Artists such as Maurice Quentin de La Tour and Rosalba Carriera have been using pastels to create masterpieces as far back as 1703.During the 18th century the medium became fashionable for portrait painting, sometimes in a mixed technique with gouache.
In the United States, initially pastels only had occasional use in portraiture. However in the late nineteenth century, pastel (like watercolor) became more popular. The Society of Painters in Pastel was founded in 1885. The Pastellists, led by Leon Dabo, organized in New York in 1910.

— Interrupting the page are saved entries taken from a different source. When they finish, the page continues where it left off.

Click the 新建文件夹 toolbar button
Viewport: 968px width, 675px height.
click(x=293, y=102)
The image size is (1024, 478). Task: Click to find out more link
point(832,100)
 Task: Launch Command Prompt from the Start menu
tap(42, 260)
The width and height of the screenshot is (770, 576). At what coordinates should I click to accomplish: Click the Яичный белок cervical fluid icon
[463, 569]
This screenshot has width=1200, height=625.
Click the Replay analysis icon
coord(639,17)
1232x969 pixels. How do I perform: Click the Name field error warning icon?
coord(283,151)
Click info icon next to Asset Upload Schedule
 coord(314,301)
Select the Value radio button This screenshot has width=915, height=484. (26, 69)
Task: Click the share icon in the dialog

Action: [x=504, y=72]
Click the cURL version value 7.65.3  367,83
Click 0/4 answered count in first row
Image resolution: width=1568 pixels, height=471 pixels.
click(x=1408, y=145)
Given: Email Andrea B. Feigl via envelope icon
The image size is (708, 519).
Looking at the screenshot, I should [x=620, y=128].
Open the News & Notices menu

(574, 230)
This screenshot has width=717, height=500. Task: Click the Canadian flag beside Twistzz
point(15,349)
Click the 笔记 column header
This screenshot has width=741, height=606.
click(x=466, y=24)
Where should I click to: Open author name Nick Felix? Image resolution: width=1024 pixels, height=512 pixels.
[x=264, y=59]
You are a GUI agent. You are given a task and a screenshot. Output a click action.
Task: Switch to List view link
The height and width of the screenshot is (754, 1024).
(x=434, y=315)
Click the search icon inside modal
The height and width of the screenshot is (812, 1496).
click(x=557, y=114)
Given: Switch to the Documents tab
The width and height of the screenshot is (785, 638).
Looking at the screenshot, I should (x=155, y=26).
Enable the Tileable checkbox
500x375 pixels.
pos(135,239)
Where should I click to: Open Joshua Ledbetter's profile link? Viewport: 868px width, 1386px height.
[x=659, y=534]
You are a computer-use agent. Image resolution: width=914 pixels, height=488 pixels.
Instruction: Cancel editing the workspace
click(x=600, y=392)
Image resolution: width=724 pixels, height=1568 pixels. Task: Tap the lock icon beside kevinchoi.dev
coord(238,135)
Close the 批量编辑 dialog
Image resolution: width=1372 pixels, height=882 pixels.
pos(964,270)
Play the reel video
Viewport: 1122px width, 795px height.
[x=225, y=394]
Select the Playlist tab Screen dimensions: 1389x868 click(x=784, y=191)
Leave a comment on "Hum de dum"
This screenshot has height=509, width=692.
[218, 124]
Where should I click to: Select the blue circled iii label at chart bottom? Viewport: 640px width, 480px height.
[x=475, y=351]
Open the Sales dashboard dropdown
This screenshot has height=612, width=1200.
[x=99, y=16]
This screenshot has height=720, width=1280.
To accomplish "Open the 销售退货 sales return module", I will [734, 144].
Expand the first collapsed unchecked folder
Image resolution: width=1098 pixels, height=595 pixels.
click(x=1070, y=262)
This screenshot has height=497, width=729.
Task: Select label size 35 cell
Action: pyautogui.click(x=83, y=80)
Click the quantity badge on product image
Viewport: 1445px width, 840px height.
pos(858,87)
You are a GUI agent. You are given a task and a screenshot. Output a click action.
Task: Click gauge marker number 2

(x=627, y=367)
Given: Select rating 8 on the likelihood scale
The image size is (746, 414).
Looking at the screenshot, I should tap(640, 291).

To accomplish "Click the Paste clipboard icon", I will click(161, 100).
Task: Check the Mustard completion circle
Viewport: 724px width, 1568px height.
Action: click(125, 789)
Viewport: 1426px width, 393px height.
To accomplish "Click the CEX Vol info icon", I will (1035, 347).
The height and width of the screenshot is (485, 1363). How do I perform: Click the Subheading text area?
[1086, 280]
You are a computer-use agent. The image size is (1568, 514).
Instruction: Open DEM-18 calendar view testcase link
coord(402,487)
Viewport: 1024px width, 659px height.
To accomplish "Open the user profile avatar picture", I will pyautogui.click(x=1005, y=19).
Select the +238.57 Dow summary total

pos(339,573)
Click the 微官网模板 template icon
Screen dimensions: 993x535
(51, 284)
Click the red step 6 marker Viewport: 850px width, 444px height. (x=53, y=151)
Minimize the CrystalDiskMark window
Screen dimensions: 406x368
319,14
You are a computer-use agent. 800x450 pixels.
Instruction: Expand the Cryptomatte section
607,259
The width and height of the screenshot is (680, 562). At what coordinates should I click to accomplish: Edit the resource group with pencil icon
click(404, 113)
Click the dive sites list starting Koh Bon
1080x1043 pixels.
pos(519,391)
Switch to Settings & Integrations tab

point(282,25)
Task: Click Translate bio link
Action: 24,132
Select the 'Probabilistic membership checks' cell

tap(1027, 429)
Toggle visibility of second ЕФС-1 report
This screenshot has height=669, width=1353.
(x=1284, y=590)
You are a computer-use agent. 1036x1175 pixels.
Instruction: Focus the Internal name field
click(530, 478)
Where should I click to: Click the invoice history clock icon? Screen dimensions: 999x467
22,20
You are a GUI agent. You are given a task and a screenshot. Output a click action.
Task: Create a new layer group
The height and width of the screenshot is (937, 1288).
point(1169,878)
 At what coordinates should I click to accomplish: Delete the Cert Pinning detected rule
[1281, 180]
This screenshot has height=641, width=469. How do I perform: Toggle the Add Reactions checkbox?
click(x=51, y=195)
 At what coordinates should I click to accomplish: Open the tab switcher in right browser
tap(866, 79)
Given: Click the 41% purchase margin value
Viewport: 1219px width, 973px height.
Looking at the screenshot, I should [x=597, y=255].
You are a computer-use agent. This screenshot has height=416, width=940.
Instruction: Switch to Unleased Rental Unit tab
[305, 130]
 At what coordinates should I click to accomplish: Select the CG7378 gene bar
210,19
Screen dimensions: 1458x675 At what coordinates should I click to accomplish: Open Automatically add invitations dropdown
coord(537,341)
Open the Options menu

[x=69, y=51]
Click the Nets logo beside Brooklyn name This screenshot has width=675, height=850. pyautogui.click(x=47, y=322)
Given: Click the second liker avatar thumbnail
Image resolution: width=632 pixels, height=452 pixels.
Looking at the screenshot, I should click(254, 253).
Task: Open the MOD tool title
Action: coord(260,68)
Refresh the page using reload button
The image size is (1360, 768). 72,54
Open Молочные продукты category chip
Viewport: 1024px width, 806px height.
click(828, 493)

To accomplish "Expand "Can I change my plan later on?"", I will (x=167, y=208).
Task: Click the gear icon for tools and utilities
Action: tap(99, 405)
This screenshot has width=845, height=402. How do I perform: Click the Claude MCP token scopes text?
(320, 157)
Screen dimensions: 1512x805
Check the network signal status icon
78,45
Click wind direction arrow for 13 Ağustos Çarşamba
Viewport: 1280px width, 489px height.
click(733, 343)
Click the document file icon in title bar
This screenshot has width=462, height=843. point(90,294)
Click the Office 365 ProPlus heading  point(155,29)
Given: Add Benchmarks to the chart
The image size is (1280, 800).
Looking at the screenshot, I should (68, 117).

Some Famous Pastel artists:
 Rosalba_Carriera_Self-portrait
Rosalba Carriera, Self-portrait holding a portrait of her sister, 1715, pastel on paper; Galleria degli Uffizi, Florence
 
Maurice Quentin de La Tour, a bravura pastel portrait of Louis XV, 1748
 Chardin_pastel_selfportrait
Jean Baptiste Simeon Chardin. Self Portrait, in pastel, 1771, The Louvre
 Edgar_Germain_Hilaire_Degas
Edgar Degas, La Toilette (Woman Combing Her Hair), c. 1884–1886, pastel on paper, Pushkin Museum, Moscow
 Cassatt_Mary_Sleepy_Baby_1910
Mary Cassatt, Sleepy Baby, 1910
 Flowers_in_a_Green_Vase_by_Leon_Dabo
Leon Dabo, Flowers in a Green Vase, c. 1910s, pastel

Contemporary Patel Art
Mary Cassatt introduced the Impressionists and pastel medium to her friends in Philadelphia and Washington, and helped popularize both in the USA. Whistler produced a quantity of pastels around 1880, including a body of work relating to Venice, and this probably contributed to the growing enthusiasm for the medium.

Most contemporary amateur and professional pastel artists trace their roots to 19th century French impressionists, especially Edgar Degas. Degas took his pastel work very seriously, developing his own fixative allowing him to paint over previously painted surfaces. His figures were often lit from below and painted while the subject was singing or dancing. He frequently employed underpainting in watercolor to intensify the light catching effects of dry pastels. Modern notable artists who have worked extensively in pastels include Fernando Botero, Francesco Clemente, Daniel Greene, Wolf Kahn, and R. B. Kitaj.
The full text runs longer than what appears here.